Exactly the lines from the one with "Click the current-location marker icon" through the end of the records below are needed, minus any pictures.

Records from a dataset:
════════

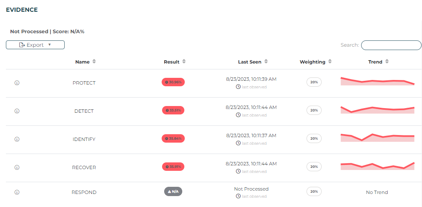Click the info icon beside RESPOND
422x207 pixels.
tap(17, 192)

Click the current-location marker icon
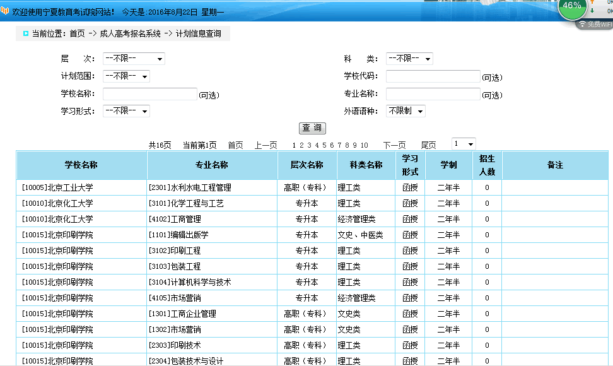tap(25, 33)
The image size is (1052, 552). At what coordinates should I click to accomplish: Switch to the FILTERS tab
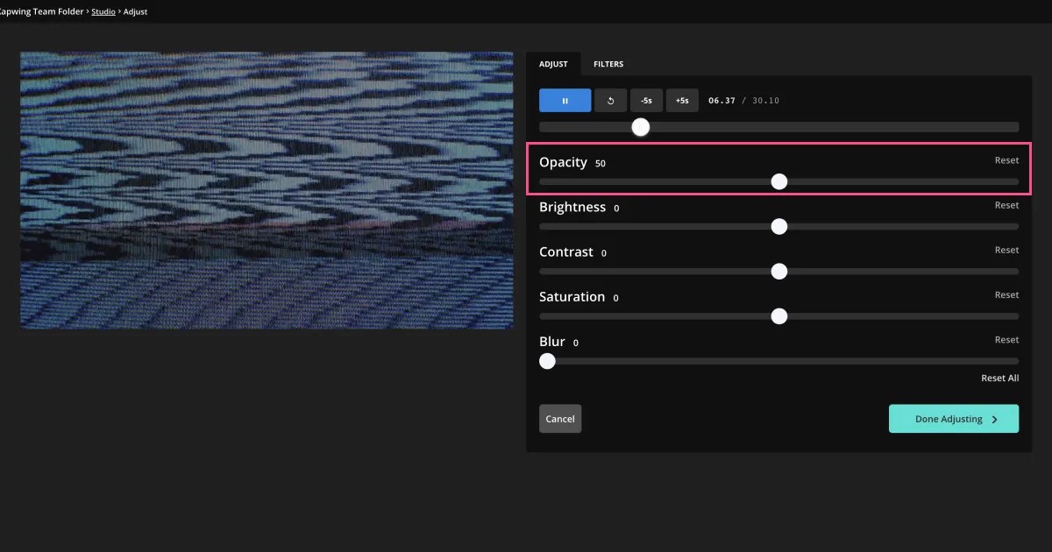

════════

• _Response to the exercise_:
Click the current-location marker icon
tap(25, 33)
The image size is (1052, 552). At what coordinates should I click to accomplish: Switch to the FILTERS tab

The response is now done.